O uso de droga ou álcool pode afetar a performance do funcionário, com consequências em sua segurança ou dos colegas, em especial, quando o consumo instala-se progressivamente. “No início, a qualidade do trabalho e a produtividade podem estar preservadas. Com o uso frequente e quantidades maiores da substância, o desempenho tende a cair”, explica. Em funções operacionais e de atividades repetidas, o efeito pode ser identificado mais tardiamente, mas as ausências do trabalho podem ser um indicativo a ser avaliado. Nos trabalhos que requerem maior grau de atenção ou cognição, os sinais podem ser identificados mais precocemente. Aqui, no entanto, vale lembrar que outras condições psíquicas podem mimetizar os mesmos sinais de sintomas. Portanto, é necessária uma avaliação mais cuidadosa de cada caso. O uso de substâncias psicoativas, em geral, não combina com nenhuma atividade de trabalho. Por isso, é importante haver prevenção, vigilância e oportunidade de tratamento e reabilitação. Essas medidas incluem ações educativas sobre os efeitos do uso de substâncias psicoativas, em geral, e seus impactos sobre as atividades de trabalho, além de outras dimensões da vida pessoal (familiar, social, financeira, saúde).
O uso do álcool no trabalho ocasiona cerca de 25% dos acidentes do trabalho no mundo. “Avaliações médicas periódicas podem contribuir para reforçar as medidas preventivas, bem como servir como vigilância em saúde do trabalhador, desde que esteja estabelecida uma boa relação entre médico e trabalhadores, a ponto de haver confiança para tratar de um tema sensível e de forma confidencial”.
A observação do desempenho e comportamento, por pares ou mesmo pela supervisão, podem identificar sinais que devam ser devidamente investigados, preferencialmente por profissional de saúde ou por gestores de pessoas habilitados. É importante haver uma política clara que permita buscar ajuda por parte dos indivíduos que tenham problemas com álcool e drogas. Isso cria um ambiente colaborativo, em que as pessoas sintam que podem pedir suporte.
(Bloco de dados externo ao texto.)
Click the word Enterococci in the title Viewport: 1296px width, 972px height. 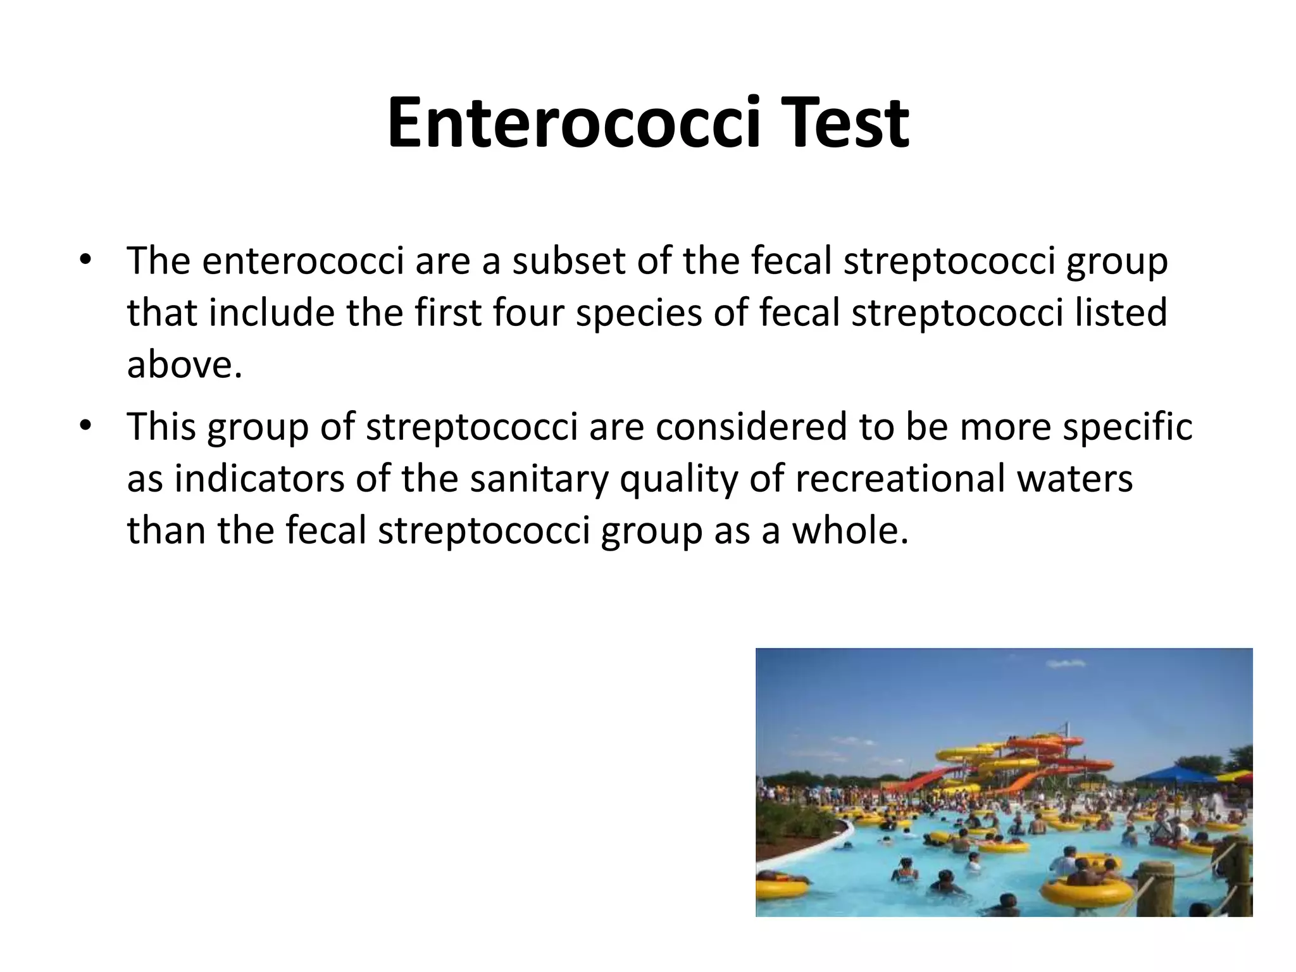coord(573,123)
Ainda, sob a perspectiva de segurança, é preciso planejar as atividades de maior risco, estabelecendo-se medidas de proteção adequadas aos riscos, incluindo condições para a execução segura de uma tarefa, com supervisão adequada e direito de parada em caso de suspeita de que há risco aumentado por conta do uso de álcool, drogas ou qualquer outra condição semelhante. No Brasil, as empresas lidam de várias formas com o trabalhador que bebe e se droga durante o expediente.
Desde empresas que têm políticas claras sobre o tema, com foco na prevenção e na reabilitação, até empregadores que optam pela demissão, agravando o problema com a questão do desemprego. Cresce o número de empresas que opta pela testagem do uso recente, seja pelos testes de ar expirado (bafômetro) para o álcool, ou pelos exames de urina – ou outros materiais, como saliva, sangue e cabelo – para a detecção do uso de drogas. Nesse grupo de empresas, há ainda as que usam o teste de maneira complementar a uma política de prevenção, enquanto outras os utilizam de maneira desassociada da prevenção e reabilitação. Diferentemente de outros países, o Brasil ainda não definiu uma maneira de lidar com o tema, que seja tecnicamente correta, legal e eticamente adequada.